Missouri is set to enact economic nexus requirements, asserting a sales and use tax collection obligation on remote sellers and marketplace facilitators. On May 14, 2021, the Missouri Legislature passed S.B. 153, which the governor is widely expected to sign. Upon signing, Missouri will join the other 44 states and the District of Columbia that have already enacted economic nexus provisions, making it the final state that imposes sales and use tax to enact economic nexus provisions. Under the bill, vendors with cumulative gross receipts from the sale of tangible personal property into the state of at least $100,000 in the previous or current calendar year will be required to collect and remit tax beginning on January 1, 2023. The bill also requires marketplace facilitators to collect and remit use taxes on behalf of the third-party sellers utilizing their platform beginning January 1, 2023. A “marketplace facilitator” is defined as a person that “facilitates a retail sale by a marketplace seller by listing or advertising for sale by the marketplace seller, in any forum, tangible personal property or services that are subject to tax,” and that “either directly or indirectly through agreements or arrangements with third parties collects payment from the purchaser and transmits all or part of the payment to the marketplace seller.” A “marketplace seller” is “a seller that makes sales through any electronic marketplace operated by a marketplace facilitator.”

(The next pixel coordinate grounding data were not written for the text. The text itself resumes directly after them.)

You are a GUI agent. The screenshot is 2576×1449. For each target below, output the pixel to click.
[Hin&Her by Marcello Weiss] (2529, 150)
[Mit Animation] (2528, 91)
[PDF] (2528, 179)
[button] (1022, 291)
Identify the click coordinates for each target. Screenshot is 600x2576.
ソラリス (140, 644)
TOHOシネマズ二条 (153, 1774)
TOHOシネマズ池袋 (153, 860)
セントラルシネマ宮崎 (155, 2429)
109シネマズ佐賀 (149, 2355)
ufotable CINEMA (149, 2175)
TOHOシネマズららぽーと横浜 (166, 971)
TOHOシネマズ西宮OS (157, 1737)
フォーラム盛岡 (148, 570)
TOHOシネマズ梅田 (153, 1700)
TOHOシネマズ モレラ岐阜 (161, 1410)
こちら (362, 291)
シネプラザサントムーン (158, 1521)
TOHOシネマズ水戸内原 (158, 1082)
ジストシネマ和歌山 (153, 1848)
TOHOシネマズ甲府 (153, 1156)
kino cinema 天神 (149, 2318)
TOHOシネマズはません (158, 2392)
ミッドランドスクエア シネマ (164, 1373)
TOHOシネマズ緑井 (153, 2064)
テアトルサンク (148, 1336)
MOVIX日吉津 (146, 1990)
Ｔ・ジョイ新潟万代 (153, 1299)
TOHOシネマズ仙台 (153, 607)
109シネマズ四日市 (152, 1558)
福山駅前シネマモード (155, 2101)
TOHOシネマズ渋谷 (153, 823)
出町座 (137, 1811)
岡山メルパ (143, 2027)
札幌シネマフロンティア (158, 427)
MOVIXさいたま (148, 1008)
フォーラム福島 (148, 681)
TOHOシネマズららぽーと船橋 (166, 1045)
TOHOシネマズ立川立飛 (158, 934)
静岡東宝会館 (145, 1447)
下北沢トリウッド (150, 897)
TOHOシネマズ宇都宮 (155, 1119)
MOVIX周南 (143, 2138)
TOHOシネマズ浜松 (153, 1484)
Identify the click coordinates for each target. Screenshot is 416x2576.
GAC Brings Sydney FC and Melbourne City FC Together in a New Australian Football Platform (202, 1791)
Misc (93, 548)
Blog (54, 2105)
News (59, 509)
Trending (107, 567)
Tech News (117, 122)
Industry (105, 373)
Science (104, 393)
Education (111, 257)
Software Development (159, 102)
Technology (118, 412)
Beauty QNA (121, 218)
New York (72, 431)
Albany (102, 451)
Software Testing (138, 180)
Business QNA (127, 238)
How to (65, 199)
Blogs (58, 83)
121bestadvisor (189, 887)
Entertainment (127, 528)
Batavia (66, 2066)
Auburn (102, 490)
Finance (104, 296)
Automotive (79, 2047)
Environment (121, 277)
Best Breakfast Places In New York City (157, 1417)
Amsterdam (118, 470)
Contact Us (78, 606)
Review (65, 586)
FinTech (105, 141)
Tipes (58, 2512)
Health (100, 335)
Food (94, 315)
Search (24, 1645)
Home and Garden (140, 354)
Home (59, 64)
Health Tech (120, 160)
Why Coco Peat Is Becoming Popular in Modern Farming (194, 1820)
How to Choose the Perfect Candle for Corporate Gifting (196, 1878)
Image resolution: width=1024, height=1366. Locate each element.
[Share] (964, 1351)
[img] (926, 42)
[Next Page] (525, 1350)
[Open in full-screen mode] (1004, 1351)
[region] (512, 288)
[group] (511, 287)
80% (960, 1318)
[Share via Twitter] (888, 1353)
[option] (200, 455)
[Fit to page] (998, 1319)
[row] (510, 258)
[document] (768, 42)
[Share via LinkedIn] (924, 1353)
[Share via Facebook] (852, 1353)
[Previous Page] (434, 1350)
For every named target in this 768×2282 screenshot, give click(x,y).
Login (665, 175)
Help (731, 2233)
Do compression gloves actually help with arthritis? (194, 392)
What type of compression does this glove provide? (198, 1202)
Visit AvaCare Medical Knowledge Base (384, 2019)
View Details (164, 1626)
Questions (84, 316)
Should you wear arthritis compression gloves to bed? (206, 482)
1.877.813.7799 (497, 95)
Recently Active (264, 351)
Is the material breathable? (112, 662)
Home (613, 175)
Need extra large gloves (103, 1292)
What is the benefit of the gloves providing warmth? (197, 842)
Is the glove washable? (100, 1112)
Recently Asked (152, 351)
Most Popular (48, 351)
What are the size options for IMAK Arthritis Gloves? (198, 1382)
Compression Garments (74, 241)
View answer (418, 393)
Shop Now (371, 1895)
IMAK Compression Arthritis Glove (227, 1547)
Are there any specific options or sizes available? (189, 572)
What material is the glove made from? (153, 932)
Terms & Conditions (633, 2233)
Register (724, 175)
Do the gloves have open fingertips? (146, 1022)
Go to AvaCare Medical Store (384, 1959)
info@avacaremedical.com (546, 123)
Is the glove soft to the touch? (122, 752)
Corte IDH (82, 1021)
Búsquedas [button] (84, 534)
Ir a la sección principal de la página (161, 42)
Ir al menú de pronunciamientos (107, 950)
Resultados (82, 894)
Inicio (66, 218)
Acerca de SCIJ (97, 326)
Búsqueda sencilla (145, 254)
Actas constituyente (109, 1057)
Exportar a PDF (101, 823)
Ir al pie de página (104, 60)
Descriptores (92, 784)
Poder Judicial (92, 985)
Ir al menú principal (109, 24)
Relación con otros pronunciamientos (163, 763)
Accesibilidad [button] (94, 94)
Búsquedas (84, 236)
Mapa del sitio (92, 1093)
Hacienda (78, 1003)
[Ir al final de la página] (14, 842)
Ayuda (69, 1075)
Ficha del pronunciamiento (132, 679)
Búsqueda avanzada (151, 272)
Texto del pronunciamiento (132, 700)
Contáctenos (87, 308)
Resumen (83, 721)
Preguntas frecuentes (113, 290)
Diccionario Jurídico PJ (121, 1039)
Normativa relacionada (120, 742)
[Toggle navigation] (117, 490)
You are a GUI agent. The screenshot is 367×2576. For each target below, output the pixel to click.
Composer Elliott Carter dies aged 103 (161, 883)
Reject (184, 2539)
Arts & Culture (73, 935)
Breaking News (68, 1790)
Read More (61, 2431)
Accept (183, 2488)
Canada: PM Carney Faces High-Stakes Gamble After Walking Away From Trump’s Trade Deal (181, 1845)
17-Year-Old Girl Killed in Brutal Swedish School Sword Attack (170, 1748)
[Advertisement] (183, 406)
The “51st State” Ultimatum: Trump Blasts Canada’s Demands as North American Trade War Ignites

On May 14, 2021, the House Finance Committee passed HB21-1311 and HB21-1312, but not without noteworthy amendments changing certain aspects of both bills.

HB21-1311, as introduced, would have repealed Colorado’s unique “3 of 6” test for determining C corporations that can be included in a combined report, and required “members of a unitary business” to file a combined report. The proposed repeal of the “3 of 6” test was short lived, however, as amendments to the bill keep the “3 of 6” regime in place. Thus, C corporations that satisfy the “3 of 6” test could continue to be included in a Colorado combined report under the amended version of the bill.  HB21-1311, as passed, continues to contain the tax haven “black list” provision and the provision that would move Colorado from “Joyce” to “Finnigan.”

The Committee also approved HB21-1312, which if enacted would codify the Department of Revenue’s current treatment of digital goods. Specifically, HB21-1312 would include “digital goods” in the definition of “tangible personal property,” and define “digital good” to mean “any item of tangible personal property that is delivered or stored by digital means, including but not limited to video, music, electronic books, or computer files.” The amendments to the bill, however, removed “computer files” from the proposed definition of “digital good.”

Although HB21-1311 and HB21-1312, with various amendments, were adopted by the House Finance Committee, they will not be formally incorporated into the bills unless they are adopted by the full House of Representatives. The amended bills now head to the House Appropriations Committee for review.